Laughing Times

How long a minute is depends on what side of the bathroom door you’re on.

Warning: Some readers may find this column to be offensive!
* A woman tells the clerk she wants a refund for the toaster she bought because it won’t work. The salesman explains that he can’t give her a refund because she bought it on ‘special’. Suddenly, the lady throws her arms up in the air and starts screaming, “Pinch my nipples! Pinch my nipples! Pinch My nipples!!” The befuddled salesman runs away to get the store manager.
The manager goes to the lady and asks, “Ma’am, what’s wrong?” She explains the problem with the toaster and he tells her he can’t give her a refund because she bought it on special. Once again, the lady throws her arms up in the air and starts screaming, “Pinch my nipples! Pinch my nipples! Pinch my nipples!” By now, a huge crowd has gathered! In shock, the manager pleads, “Ma’am, why are you saying that?” In a huff, the woman says, “Because I like to have my nipples pinched when I’m getting screwed!” The crowd breaks into applause and the lady’s money is quickly refunded!

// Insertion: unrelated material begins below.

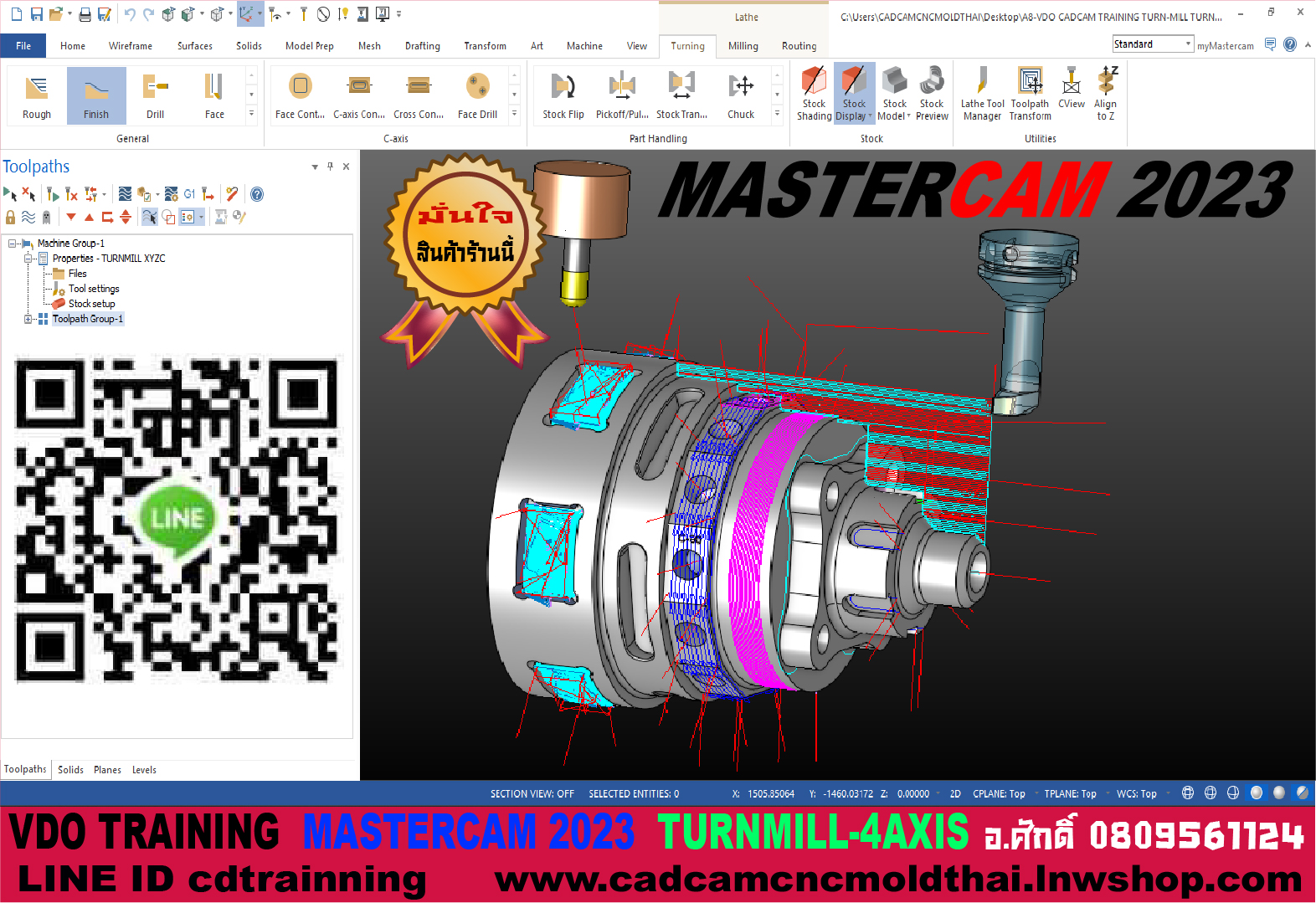
Task: Open the Levels panel tab
Action: (144, 770)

* The four Goldberg brothers – Lowell, Norman, Hiram and Max – invented and developed the first automobile air-conditioner. On July 17, 1946, the temperature in Detroit was 97 degrees. The four brothers walked into old man Henry Ford’s office and sweet-talked his secretary into telling him that four gentlemen were there with the most exciting innovation in the auto industry since the electric starter. Henry was curious and invited them into his office. They refused and instead asked that he come out to the parking lot to their car. They persuaded him to get into the car, which was about 130 degrees, turned on the air-conditioner and cooled the car off immediately. The old man got very excited and invited them back to the office, where he offered them $3 million for the patent.
The brothers refused, saying they would settle for $2 million, but they wanted the recognition by having a label ‘The Goldberg Air-Conditioner’ on the dashboard of each car in which it was installed. Now, old man Ford was more than just a little anti-Semitic and there was no way he was going to put the Goldberg’s name on two million Fords. They haggled back and forth for about two hours and finally agreed on $4 million and that just their first names would be shown. And so, to this day, all Ford air-conditioners show – Lo, Norm, Hi and Max – on the controls.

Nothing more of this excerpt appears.